--- BEGIN SUPPLIED PASSAGE ---

End of the line. I am home safe after twenty one grueling hours of travel. My three months of wonderful service work have passed, and unfortunately, I won't be in Bolivia for the next eight months. It's the end of my line, as far as SALT goes for the 2011-2012 year. I will be starting at Goshen College in January, and until then, I will live in Kansas City and help my parents with the construction of our new house. It is a bit bittersweet to be home, but I know that I have wonderful friends and new families and even though I will miss them dearly, with the technology that we have today, I will be able to keep in contact. I feel truly incredibly blessed to have lived in Bolivia, even for such a short time of three months, and I know that it's not my last visit to that culturally rich country.

Sunday, October 30, 2011

Visas

Expectations. It's been proven to me yet again that my expectations are worth nothing here. Last week, all of the SALTers and the YAMENer, Louisa were called to the MCC office. We were told that our year long visas had been denied, and that we had until November 19th to leave. All of our trips to the immigration office, all of our time there had been for naught. So, where do we go from there??

--- END SUPPLIED PASSAGE ---

§ **GIVEN REQUEST**
List every calendar month named in the Bolivia journal entries above.

--- BEGIN PROVIDED INFORMATION ---

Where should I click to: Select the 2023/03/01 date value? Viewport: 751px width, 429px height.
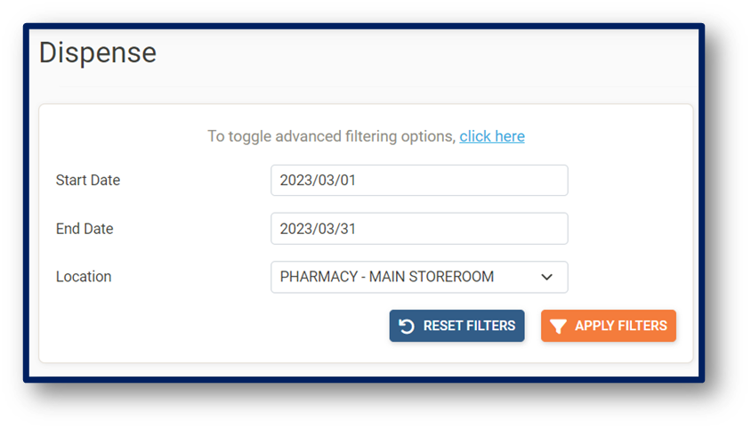[319, 181]
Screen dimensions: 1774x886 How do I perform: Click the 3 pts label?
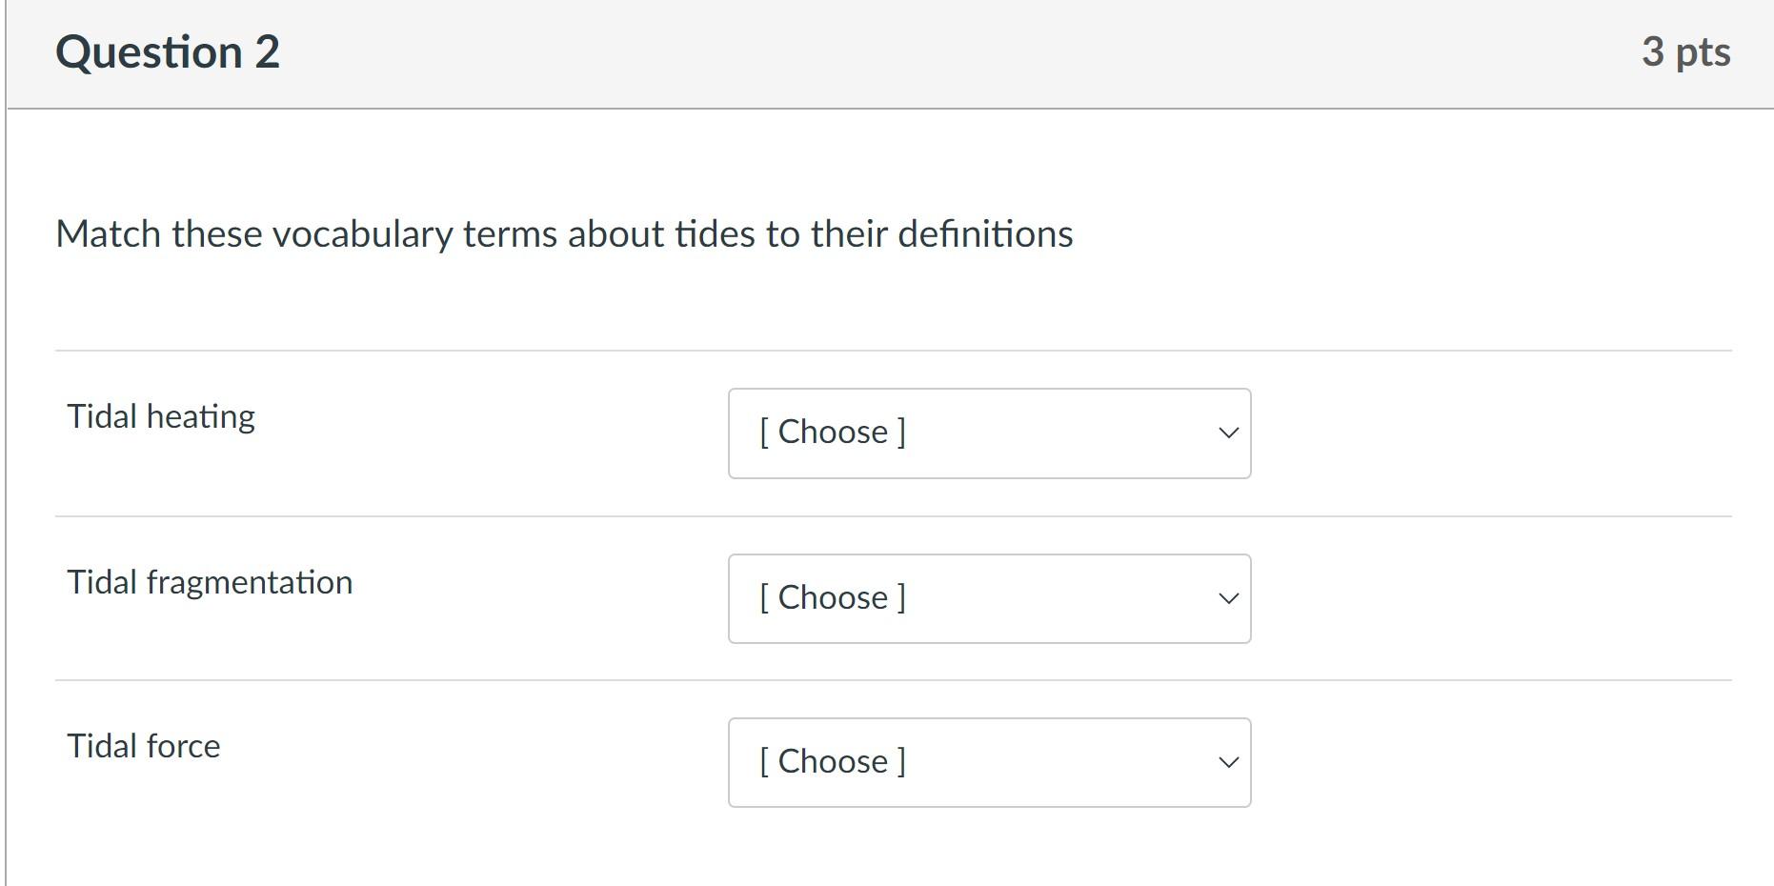click(x=1685, y=51)
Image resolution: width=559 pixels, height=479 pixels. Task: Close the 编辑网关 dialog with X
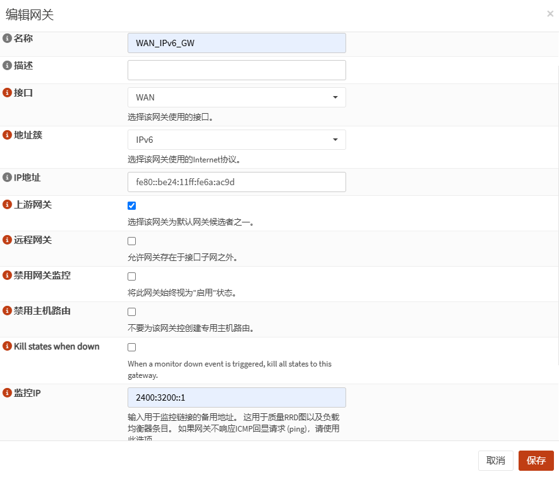coord(550,14)
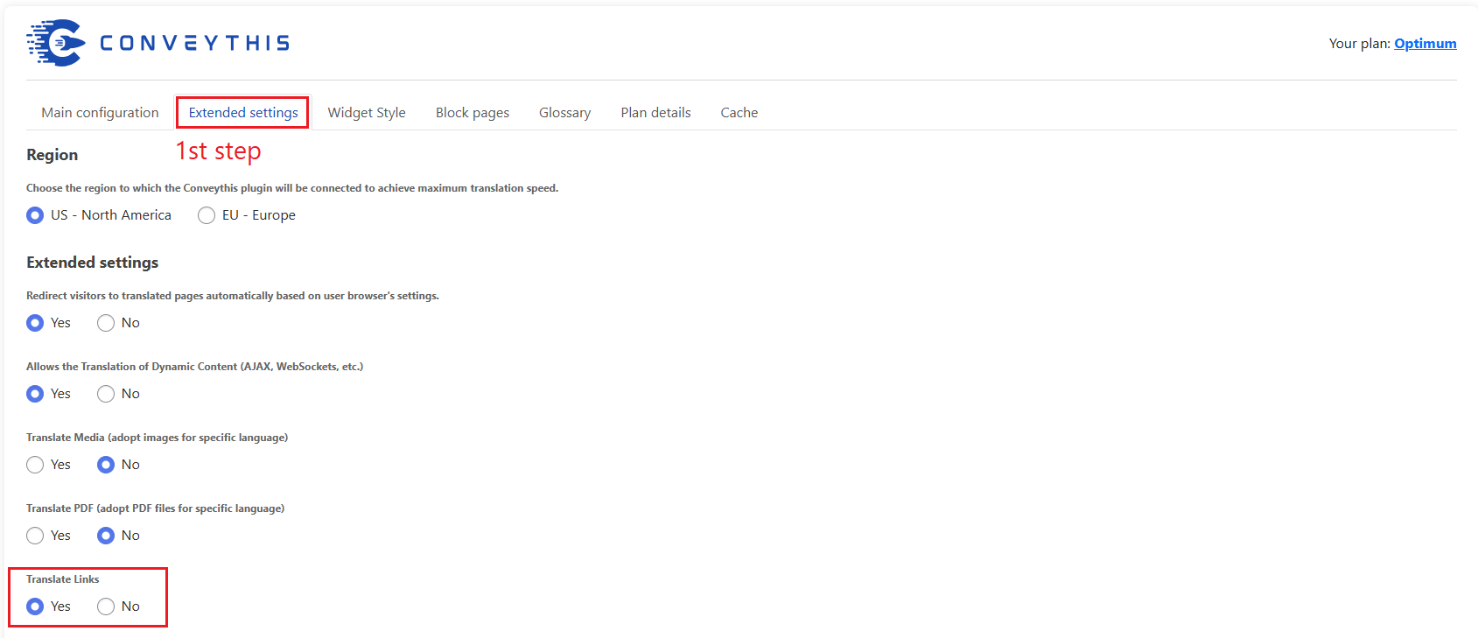This screenshot has width=1478, height=638.
Task: Turn off Translate Links with No
Action: (106, 606)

--- END PROVIDED INFORMATION ---

§ **ANSWER TO THE TASK**
January, October, November